(EXCERPT)
[start]
MRI Scanner
San Simeon, CA. 23.4.10
.
"Oooh! You don't want to leave today dearie! Terribly high winds on the way!" warns the landlady as I pack up in Flagstaff.
"Pshaw!" I think. "I've ridden through Patagonia don'cha know. No man's put me down yet!"
.
.
Thirty miles down the road I'm nearly crying with terror. My adrenal glands have gone haywire, and there's nothing you can do to relieve adrenaline at 60mph except scream. It seems far worse than Patagonia: either I've forgotten how bad that was or I'm more sensitive now, having, in the final analysis, been blown into a ditch in Argentina. I pull off the highway at Seligman, the first exit, and attempt to calm down.
.
.
I try not to show the lady who runs the 66 Motel how trembly and weepy I am as I check in (she's about 86 and rides a chopper). Andy Bell's advice rings in my ears. "Above all, remember you're British."
[end]
(GOALS)
(a) Copy the records starting with the line that contains "This screenshot has width=526, height=1016." and going on through the line that contains "click(x=9, y=2)", both included.
(b) Continue the account of riding out of Flagstaff in high winds, starting after its last sentence.

(RECORDS PROVIDED)
[start]
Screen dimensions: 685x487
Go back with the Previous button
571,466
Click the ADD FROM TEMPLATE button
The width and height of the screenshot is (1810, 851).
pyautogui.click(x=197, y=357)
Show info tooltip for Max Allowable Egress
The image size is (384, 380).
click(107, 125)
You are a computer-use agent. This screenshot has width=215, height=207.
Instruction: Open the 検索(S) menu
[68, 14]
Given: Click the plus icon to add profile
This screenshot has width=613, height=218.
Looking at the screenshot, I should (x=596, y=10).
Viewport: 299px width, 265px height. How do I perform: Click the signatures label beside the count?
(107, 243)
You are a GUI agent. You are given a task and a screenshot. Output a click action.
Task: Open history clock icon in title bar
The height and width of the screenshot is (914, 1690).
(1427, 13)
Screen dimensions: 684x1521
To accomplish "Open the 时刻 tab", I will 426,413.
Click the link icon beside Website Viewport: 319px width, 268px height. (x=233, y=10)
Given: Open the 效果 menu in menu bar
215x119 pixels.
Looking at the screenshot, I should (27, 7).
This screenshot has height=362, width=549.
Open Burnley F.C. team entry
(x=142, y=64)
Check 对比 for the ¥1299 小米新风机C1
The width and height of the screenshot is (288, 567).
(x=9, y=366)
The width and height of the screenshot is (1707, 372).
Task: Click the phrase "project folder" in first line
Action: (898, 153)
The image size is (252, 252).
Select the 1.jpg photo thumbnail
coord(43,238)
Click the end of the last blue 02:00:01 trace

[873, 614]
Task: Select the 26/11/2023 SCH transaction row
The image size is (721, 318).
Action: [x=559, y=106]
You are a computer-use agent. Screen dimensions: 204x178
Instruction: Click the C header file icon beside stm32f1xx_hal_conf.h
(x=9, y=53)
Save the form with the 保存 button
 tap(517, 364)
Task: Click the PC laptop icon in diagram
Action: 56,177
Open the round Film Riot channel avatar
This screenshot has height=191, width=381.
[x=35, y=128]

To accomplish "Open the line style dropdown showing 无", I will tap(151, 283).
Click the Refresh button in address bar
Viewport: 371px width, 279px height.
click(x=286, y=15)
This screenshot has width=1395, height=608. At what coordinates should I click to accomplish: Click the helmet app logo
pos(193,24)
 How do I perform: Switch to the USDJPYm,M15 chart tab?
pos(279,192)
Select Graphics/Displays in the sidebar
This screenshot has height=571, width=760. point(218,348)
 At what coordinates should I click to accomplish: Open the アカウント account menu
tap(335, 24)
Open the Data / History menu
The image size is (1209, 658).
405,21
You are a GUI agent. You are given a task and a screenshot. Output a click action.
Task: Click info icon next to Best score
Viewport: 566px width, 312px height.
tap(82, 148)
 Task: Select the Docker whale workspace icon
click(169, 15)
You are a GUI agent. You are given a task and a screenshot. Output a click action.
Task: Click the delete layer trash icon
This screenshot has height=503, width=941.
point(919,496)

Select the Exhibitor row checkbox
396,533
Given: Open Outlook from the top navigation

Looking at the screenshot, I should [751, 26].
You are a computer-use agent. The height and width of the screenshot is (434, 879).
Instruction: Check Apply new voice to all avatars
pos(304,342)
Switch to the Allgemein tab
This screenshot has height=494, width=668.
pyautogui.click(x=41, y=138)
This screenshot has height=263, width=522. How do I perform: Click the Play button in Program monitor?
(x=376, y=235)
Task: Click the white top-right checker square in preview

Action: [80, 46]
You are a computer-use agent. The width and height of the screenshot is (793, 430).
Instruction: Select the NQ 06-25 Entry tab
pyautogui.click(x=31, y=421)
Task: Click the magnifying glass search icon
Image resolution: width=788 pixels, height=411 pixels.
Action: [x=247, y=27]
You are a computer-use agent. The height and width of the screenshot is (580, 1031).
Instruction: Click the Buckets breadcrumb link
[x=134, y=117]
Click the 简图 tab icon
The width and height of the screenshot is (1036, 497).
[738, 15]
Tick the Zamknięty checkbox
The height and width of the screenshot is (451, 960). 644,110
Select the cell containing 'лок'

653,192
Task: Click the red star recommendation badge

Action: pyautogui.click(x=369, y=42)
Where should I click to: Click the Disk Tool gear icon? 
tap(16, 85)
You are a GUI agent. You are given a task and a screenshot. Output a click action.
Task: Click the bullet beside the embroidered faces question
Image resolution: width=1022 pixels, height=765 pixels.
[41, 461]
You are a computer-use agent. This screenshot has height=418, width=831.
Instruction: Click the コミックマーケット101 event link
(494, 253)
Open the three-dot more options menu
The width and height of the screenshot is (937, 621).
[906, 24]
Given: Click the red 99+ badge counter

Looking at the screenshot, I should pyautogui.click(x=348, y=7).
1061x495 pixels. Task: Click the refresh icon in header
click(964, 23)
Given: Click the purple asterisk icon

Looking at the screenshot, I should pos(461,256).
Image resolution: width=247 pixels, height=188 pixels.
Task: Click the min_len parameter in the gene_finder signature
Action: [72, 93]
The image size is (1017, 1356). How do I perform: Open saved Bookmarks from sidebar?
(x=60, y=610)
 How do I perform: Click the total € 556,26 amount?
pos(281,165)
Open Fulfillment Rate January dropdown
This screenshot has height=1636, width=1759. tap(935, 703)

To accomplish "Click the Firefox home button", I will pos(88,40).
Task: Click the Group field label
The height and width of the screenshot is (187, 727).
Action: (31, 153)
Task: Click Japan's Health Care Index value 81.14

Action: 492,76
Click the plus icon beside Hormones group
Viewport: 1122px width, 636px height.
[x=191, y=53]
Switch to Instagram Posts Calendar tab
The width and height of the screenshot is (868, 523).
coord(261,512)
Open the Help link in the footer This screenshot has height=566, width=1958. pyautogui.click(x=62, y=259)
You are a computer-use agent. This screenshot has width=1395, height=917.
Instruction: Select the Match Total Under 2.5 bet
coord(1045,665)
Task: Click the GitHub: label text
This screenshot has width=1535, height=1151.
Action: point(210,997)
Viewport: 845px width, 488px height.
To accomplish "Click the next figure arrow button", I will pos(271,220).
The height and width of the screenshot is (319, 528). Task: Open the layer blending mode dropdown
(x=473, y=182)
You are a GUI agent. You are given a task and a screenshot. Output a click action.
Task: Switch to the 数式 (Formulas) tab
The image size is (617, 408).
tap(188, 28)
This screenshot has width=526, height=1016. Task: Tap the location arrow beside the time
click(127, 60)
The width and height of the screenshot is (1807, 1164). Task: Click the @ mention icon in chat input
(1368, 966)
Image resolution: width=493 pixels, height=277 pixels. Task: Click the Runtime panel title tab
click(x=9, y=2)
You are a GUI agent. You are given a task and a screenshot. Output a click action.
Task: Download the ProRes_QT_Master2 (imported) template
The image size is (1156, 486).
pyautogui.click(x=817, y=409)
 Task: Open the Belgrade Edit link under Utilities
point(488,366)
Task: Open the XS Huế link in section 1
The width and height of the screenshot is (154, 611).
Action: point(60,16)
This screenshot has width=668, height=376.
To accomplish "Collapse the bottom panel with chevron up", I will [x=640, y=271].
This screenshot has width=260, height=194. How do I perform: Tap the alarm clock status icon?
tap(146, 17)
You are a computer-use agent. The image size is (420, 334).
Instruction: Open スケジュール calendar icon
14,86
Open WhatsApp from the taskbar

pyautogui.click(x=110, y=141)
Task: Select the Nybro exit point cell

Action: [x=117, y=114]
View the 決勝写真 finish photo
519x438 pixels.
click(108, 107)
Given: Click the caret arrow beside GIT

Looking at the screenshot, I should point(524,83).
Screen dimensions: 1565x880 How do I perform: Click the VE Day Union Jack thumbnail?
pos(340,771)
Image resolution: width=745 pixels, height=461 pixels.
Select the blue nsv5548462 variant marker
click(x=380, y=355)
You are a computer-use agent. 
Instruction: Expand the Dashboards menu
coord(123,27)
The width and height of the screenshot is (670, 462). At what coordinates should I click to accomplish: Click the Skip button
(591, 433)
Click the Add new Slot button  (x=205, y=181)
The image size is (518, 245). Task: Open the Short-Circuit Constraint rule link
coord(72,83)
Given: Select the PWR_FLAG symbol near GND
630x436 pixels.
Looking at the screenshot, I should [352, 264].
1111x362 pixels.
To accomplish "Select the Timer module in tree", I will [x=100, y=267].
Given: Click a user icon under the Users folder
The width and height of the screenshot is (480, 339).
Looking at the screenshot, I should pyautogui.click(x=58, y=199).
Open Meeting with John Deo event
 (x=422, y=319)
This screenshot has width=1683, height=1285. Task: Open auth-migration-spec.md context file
[end]
(TASK RESPONSES)
(a)
This screenshot has width=526, height=1016. Task: Tap the location arrow beside the time
click(127, 60)
The width and height of the screenshot is (1807, 1164). Task: Click the @ mention icon in chat input
(1368, 966)
Image resolution: width=493 pixels, height=277 pixels. Task: Click the Runtime panel title tab
click(x=9, y=2)

(b)
.
.
By chance, I'm just in time to catch the second half of the Arsenal-Barcelona Champions League game, in which our boys pull back a draw from the jaws of ignominy. Splendid work, made all the splendider by the subsequent arrival of Pau and Carme on a rented Harley (they're not spelling mistakes - they're from Barcelona). And they don't know the score! Inevitably, we drink beer, and, less inevitably, end up applauding a Norwegian bloke as he plays some kind of Scandi-didgeridoo. A Scanderidoo. Amazing.
---
.
.
Arizona - while good in many, many ways - has a relatively high proportion of Mouthy Racist Idiots. One of them attempts to strike up a chat at the gas station in Seligman, using a sort of pun/metaphor based on the name of my bike - an Africa Twin - and the notion of Barack Obama's "brother". I can't - or won't - recall the exact details, but even if he hadn't been a fucking moron, the "joke" alone would have warranted the flat-eyed stare I offered him in response.
(The State of Arizona has just passed a law making it illegal to be Mexican or something - fact.)
---
.
Thanks David Wood - random fella on an F800 - for the pic
.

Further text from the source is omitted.